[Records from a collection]
_ _ _ _ _ _ _

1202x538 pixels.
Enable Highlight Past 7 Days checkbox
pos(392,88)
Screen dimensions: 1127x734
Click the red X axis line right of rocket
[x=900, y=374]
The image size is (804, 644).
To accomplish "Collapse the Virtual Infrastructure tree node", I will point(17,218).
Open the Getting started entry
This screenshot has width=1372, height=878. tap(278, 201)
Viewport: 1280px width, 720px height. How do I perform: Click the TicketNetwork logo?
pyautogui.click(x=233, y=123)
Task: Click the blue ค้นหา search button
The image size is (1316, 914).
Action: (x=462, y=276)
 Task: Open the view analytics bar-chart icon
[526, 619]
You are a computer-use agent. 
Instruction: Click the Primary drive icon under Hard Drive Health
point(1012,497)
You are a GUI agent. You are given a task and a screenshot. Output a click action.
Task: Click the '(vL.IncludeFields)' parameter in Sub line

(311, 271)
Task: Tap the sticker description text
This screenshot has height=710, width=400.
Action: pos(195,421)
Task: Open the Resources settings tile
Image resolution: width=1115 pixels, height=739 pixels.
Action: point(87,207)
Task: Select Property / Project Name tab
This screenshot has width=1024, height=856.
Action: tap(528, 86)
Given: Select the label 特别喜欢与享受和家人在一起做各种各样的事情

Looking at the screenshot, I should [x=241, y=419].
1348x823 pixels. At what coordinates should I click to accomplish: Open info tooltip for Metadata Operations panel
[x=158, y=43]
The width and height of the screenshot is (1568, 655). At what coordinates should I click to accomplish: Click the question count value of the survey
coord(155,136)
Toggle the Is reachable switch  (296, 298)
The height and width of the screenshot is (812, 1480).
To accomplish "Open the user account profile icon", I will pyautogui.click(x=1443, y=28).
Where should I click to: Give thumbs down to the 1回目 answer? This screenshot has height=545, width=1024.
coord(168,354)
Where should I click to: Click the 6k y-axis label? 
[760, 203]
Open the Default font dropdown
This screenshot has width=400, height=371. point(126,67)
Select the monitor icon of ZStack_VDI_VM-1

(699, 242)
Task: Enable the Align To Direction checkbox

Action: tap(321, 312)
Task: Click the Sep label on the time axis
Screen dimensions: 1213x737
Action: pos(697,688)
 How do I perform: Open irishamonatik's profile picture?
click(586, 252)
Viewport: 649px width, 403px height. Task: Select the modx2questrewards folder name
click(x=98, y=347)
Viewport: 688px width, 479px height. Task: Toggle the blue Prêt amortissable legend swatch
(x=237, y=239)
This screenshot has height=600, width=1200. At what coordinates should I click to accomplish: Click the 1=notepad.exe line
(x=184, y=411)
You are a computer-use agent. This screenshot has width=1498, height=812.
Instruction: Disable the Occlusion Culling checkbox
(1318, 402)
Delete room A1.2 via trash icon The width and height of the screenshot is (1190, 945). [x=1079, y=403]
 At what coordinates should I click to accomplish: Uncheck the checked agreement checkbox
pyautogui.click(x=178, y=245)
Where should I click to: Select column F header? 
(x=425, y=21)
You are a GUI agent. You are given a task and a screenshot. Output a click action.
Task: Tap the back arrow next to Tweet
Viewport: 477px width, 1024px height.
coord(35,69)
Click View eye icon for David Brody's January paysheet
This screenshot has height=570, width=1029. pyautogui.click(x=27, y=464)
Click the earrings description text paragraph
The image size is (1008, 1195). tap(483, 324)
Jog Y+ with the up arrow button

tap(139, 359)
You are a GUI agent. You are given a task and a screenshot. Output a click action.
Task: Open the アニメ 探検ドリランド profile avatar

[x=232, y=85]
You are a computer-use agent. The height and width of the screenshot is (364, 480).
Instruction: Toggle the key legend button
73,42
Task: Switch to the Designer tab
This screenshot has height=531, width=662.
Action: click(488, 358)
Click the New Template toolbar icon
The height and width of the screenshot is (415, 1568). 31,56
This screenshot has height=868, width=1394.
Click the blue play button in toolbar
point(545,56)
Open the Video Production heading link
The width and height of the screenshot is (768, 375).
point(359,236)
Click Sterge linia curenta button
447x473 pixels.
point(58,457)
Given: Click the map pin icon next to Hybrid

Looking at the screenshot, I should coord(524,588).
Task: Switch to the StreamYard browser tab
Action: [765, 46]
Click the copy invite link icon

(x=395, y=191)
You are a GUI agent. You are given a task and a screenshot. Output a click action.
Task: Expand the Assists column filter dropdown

_ _ _ _ _ _ _

• [HOW TO COMPLETE THIS TASK] Repeat the entries above verbatim, but only from the line that has "Viewport: 688px width, 479px" down to the line that has "This screenshot has height=868, width=1394.", inclusive.

• [RESPONSE]
Viewport: 688px width, 479px height. Task: Toggle the blue Prêt amortissable legend swatch
(x=237, y=239)
This screenshot has height=600, width=1200. At what coordinates should I click to accomplish: Click the 1=notepad.exe line
(x=184, y=411)
You are a computer-use agent. This screenshot has width=1498, height=812.
Instruction: Disable the Occlusion Culling checkbox
(1318, 402)
Delete room A1.2 via trash icon The width and height of the screenshot is (1190, 945). [x=1079, y=403]
 At what coordinates should I click to accomplish: Uncheck the checked agreement checkbox
pyautogui.click(x=178, y=245)
Where should I click to: Select column F header? 
(x=425, y=21)
You are a GUI agent. You are given a task and a screenshot. Output a click action.
Task: Tap the back arrow next to Tweet
Viewport: 477px width, 1024px height.
coord(35,69)
Click View eye icon for David Brody's January paysheet
This screenshot has height=570, width=1029. pyautogui.click(x=27, y=464)
Click the earrings description text paragraph
The image size is (1008, 1195). tap(483, 324)
Jog Y+ with the up arrow button

tap(139, 359)
You are a GUI agent. You are given a task and a screenshot. Output a click action.
Task: Open the アニメ 探検ドリランド profile avatar

[x=232, y=85]
You are a computer-use agent. The height and width of the screenshot is (364, 480).
Instruction: Toggle the key legend button
73,42
Task: Switch to the Designer tab
This screenshot has height=531, width=662.
Action: click(488, 358)
Click the New Template toolbar icon
The height and width of the screenshot is (415, 1568). 31,56
This screenshot has height=868, width=1394.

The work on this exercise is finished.